Hearings to determine full Dalit rights postponed . . . again
Mumbai (AsiaNews) India's Supreme Court yesterday adjourned hearings in the case involving a request that full civil rights and legal protection be extended to all Dalits irrespective of their religion. Leaders of the Christian community, who are leading the Dalit rights campaign, have slammed the court's decision calling the constant delays "frustrating".
India's highest court had already postponed hearings for two months in August 2005 because the Solicitor General had to further study the issue. He had previously set up a commission of inquiry into Dalits' conditions. The commission itself requested the latest delay because it is behind schedule in preparing its report.
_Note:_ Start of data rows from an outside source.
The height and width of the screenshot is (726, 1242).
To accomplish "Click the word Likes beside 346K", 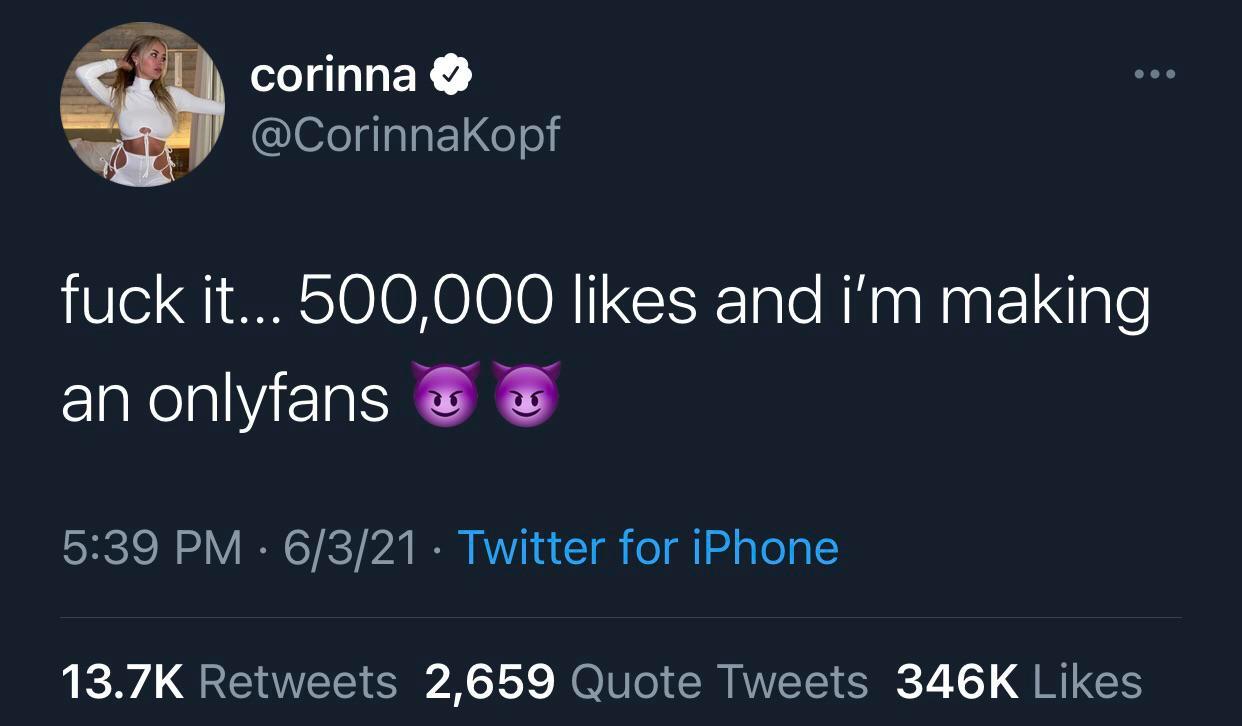I will tap(1087, 682).
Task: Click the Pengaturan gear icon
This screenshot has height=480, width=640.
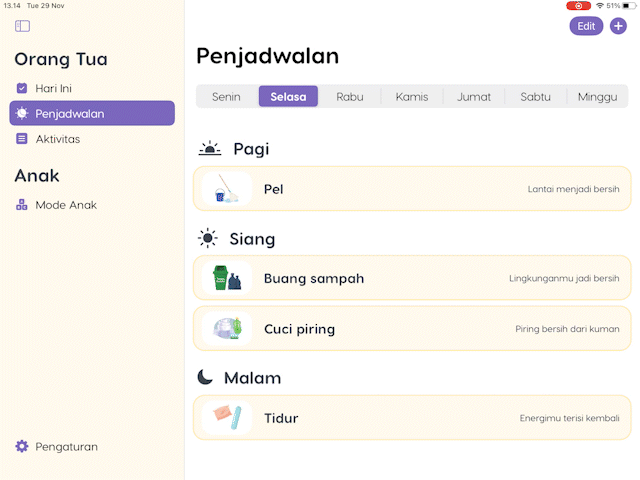Action: [22, 447]

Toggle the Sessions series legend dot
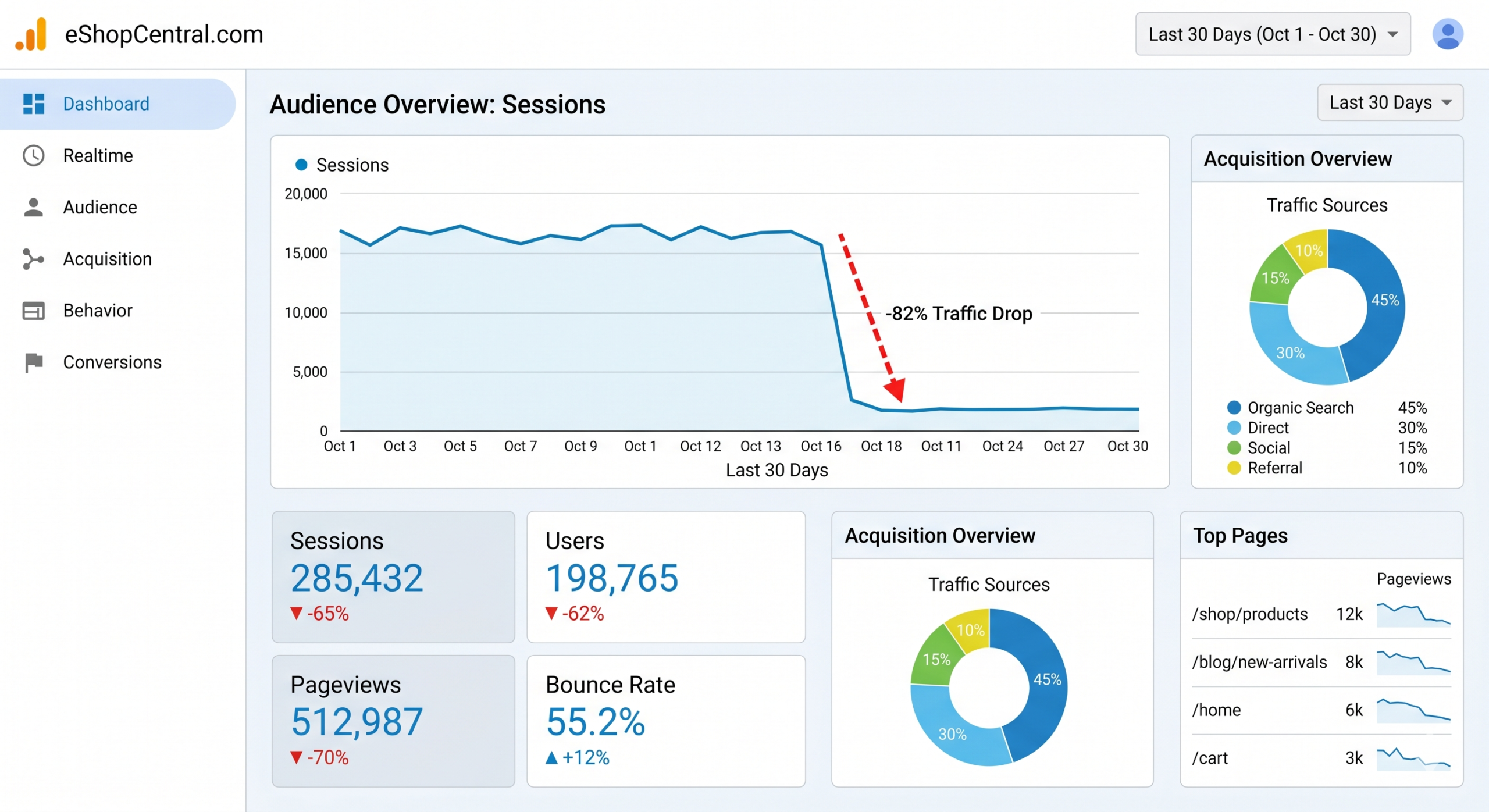301,165
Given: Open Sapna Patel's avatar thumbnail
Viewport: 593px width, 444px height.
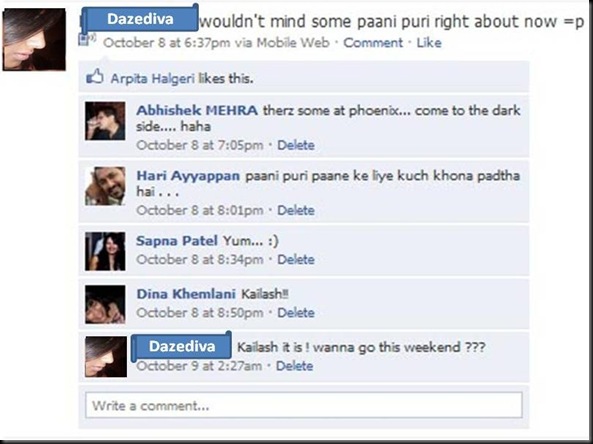Looking at the screenshot, I should pyautogui.click(x=105, y=251).
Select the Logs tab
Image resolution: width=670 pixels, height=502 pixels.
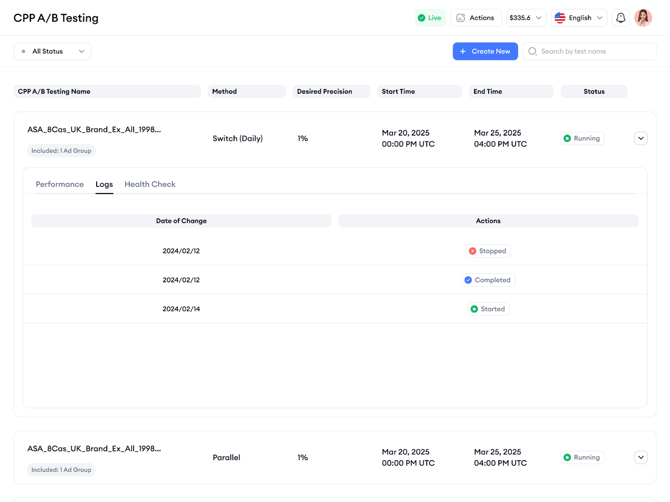(104, 184)
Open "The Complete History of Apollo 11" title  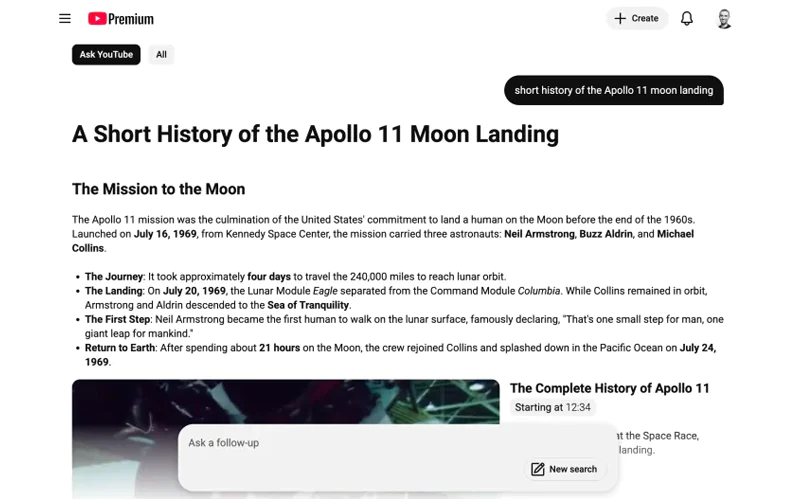click(609, 388)
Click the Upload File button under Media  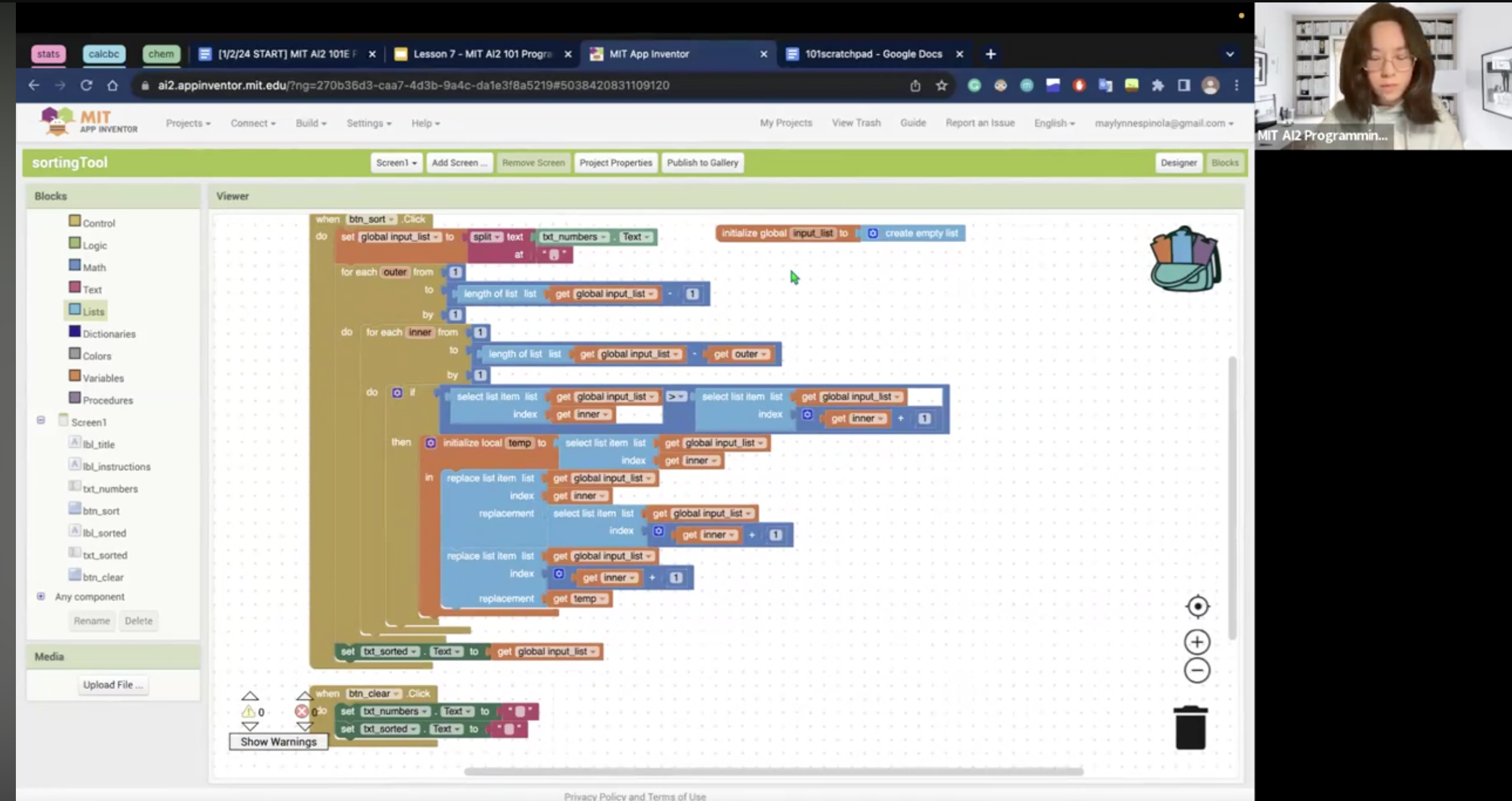click(x=113, y=684)

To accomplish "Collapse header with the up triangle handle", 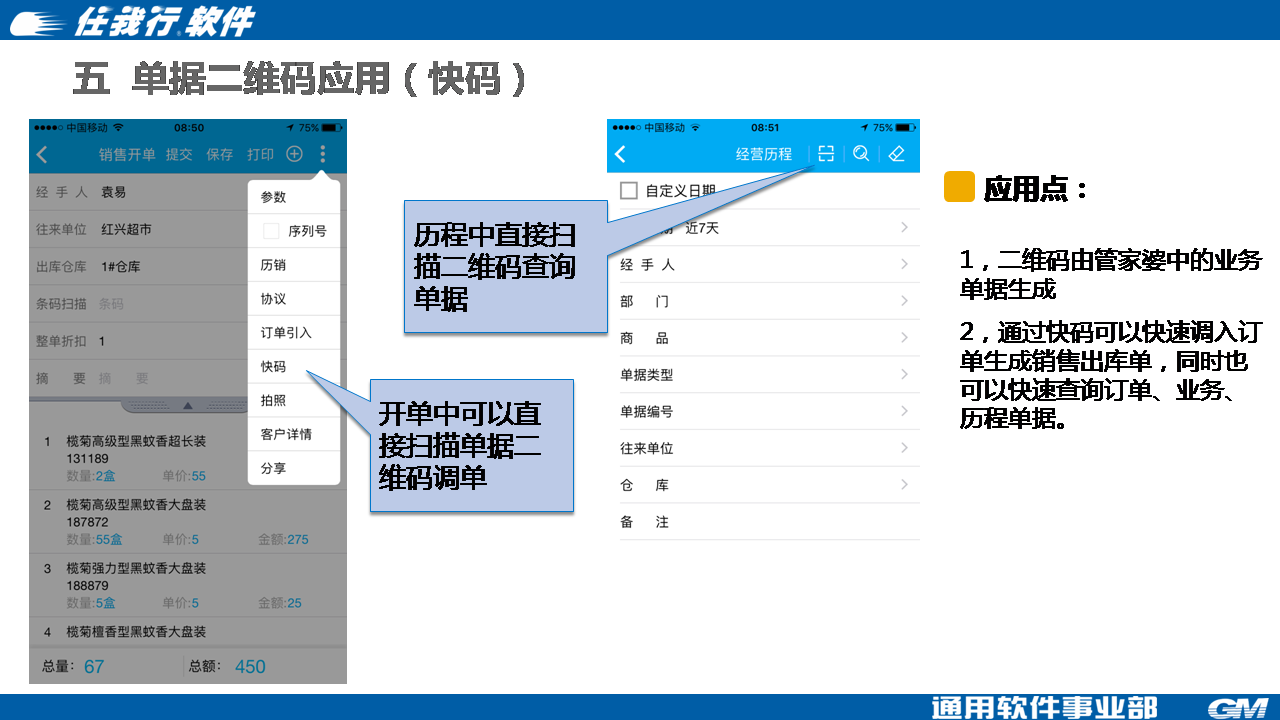I will pyautogui.click(x=186, y=406).
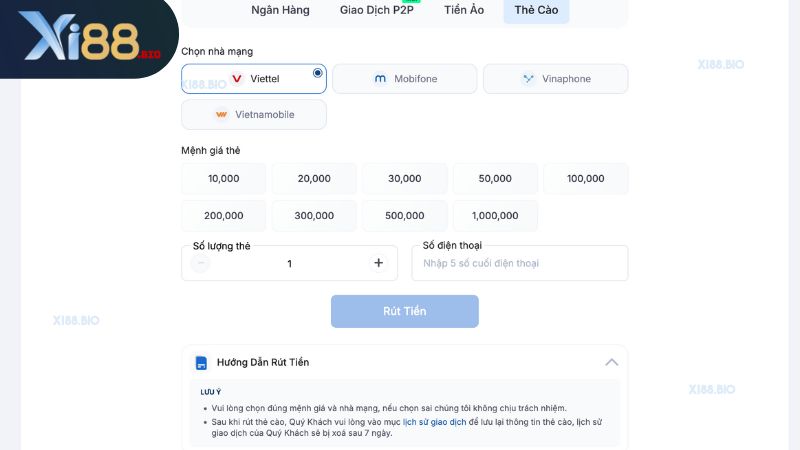Click the blue document icon beside Hướng Dẫn Rút Tiền
The height and width of the screenshot is (450, 800).
coord(202,363)
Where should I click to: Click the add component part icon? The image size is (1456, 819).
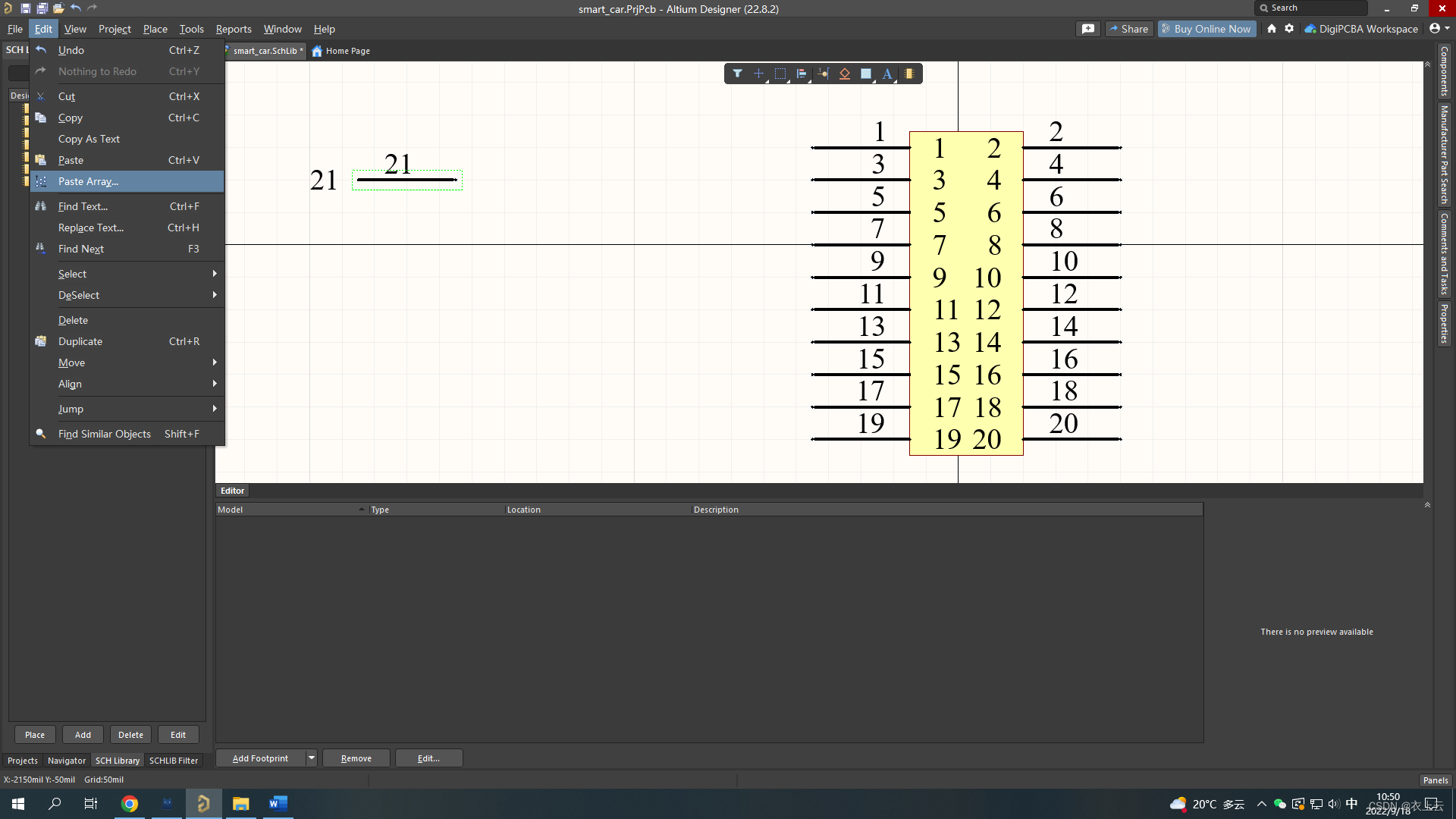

John Dayal, chairman of the All India Catholic Union and secretary general of the All India Christian Council, wrote to Sonia Gandhi, head of the ruling United Progressive Alliance, and to Prime Minister Manmohan Singh, asking them to urge the commission to finish its work and present its findings as soon as possible.
A 1950 presidential order set up education and public sector employment quotas for Hindu, Sikh and Buddhist Dalits. Muslim and Christian Dalits, who are not bounded by the caste system, are excluded. Dalits who convert to Christianity or Islam lose the aforementioned rights.
According to bishop Peter Remigius, head of Caritas India, these delays and repeated postponements are "frustrating and humiliating".
"Our requests are justified," he explained. "Delaying the hearings can only further marginalise Christian Dalits in society and within their own group."